Look through the entries below and show every line containing the word "each".
** ENTRIES SUPPLIED follows **
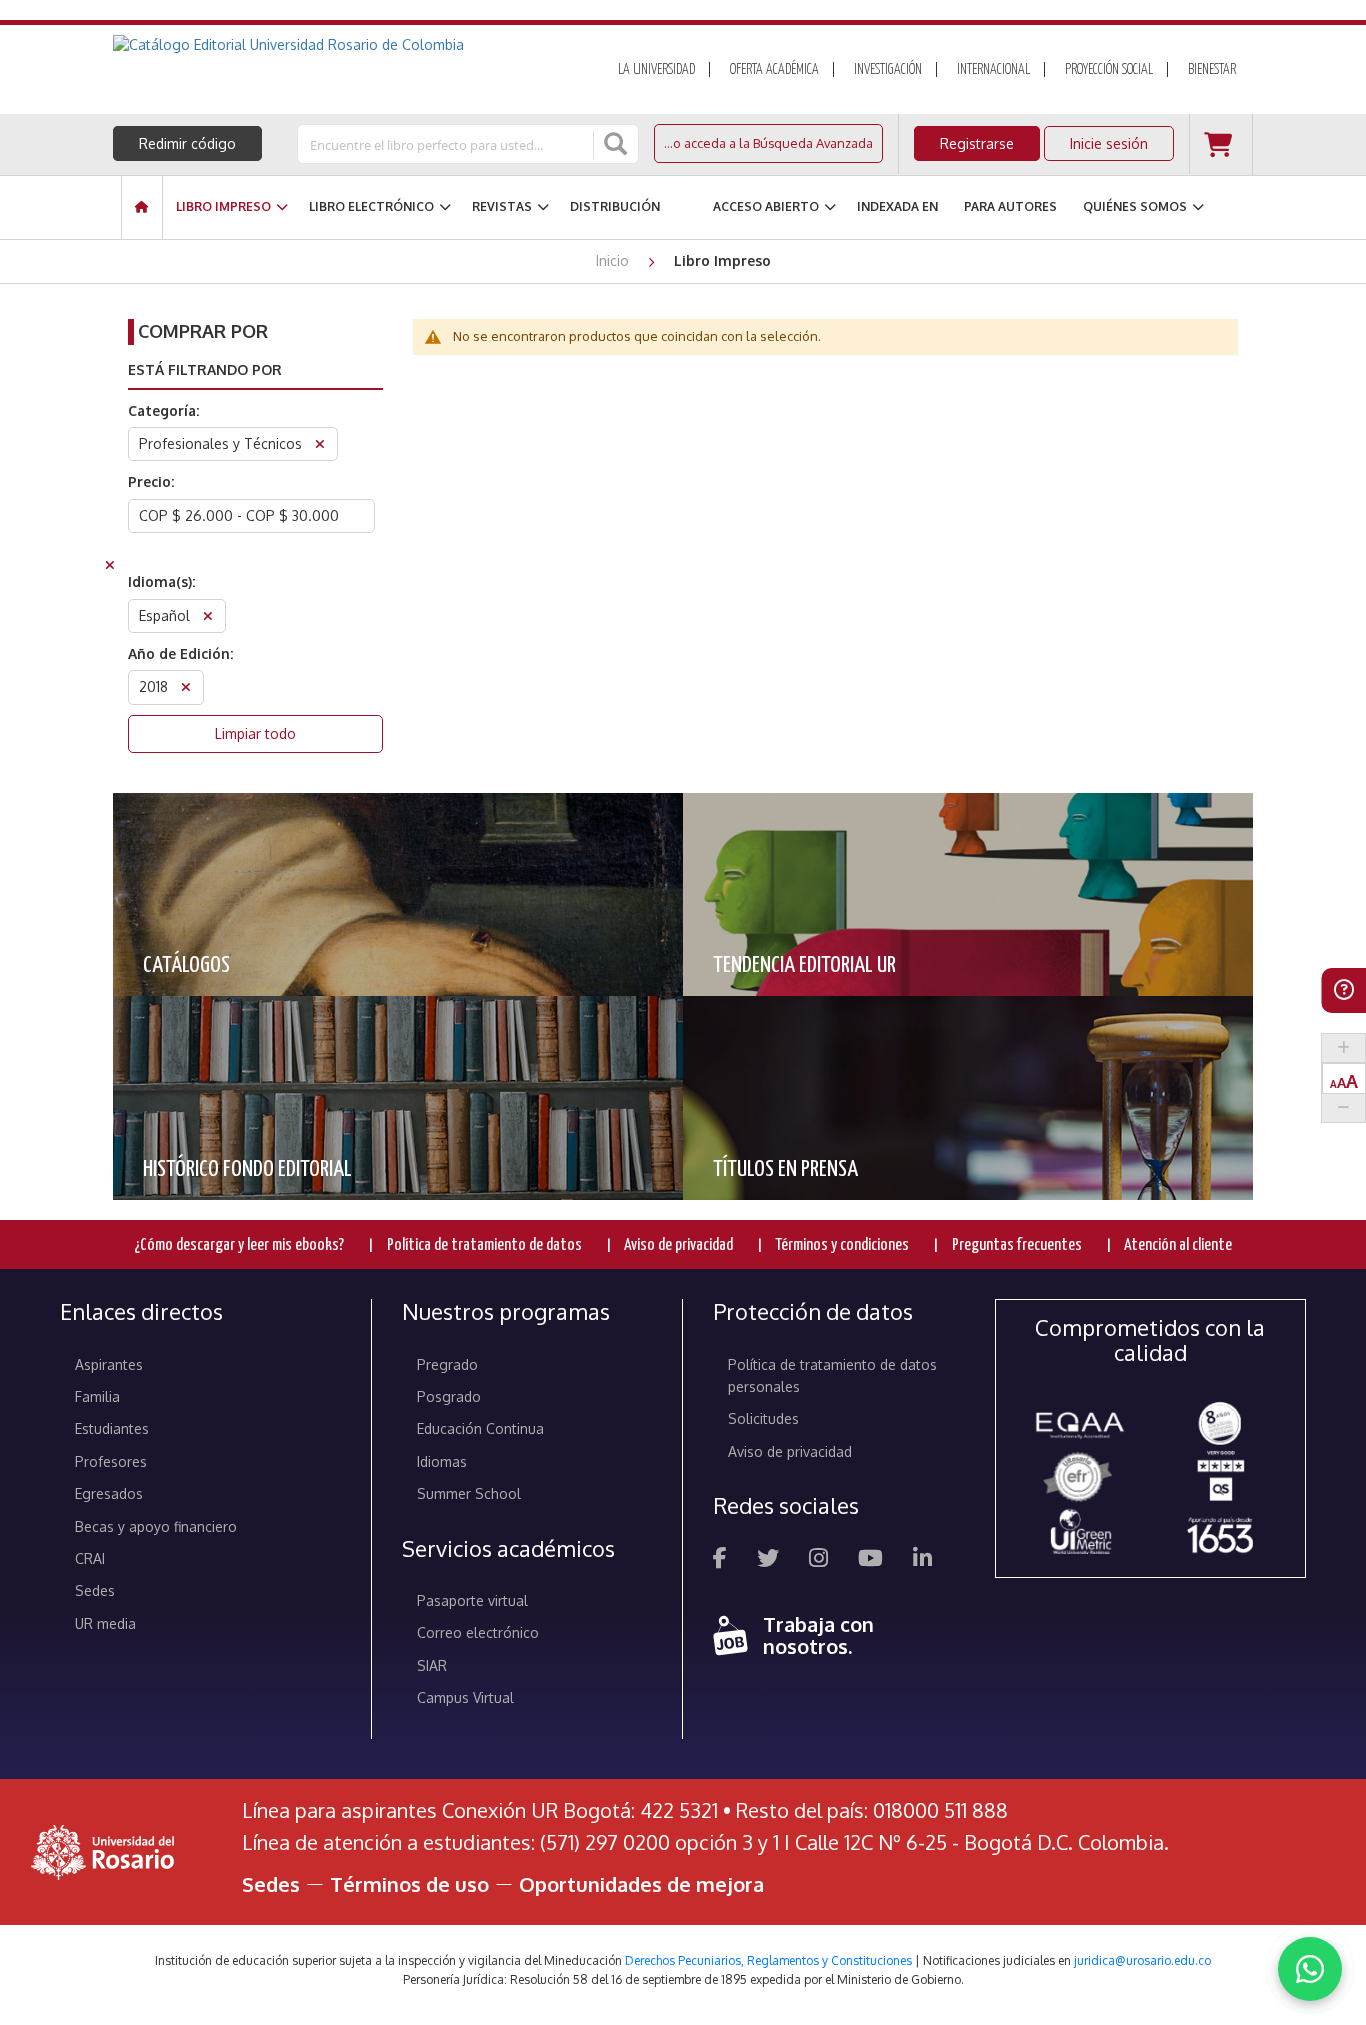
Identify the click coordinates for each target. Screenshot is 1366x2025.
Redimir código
** End of ENTRIES SUPPLIED **
** ENTRIES SUPPLIED follows **
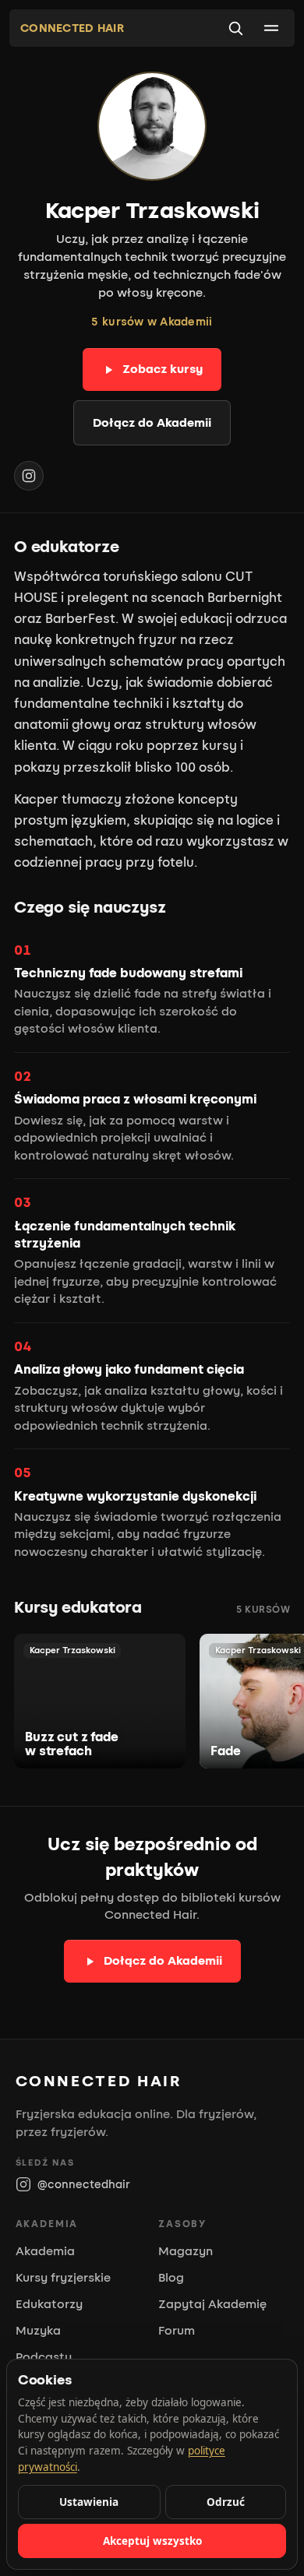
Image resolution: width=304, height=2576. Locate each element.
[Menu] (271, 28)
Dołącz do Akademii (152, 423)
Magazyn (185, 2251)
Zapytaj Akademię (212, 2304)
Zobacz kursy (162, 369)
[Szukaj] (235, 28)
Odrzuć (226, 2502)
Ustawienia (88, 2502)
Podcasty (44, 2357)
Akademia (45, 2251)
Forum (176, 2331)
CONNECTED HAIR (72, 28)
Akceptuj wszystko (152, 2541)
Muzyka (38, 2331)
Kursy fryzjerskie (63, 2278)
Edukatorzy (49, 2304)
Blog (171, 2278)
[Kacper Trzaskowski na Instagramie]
** End of ENTRIES SUPPLIED **
◆ EXPECTED OUTPUT ◆
Identify the click coordinates for each target. Screenshot is 1366x2025.
Image resolution: width=304, height=2576. Locate each element.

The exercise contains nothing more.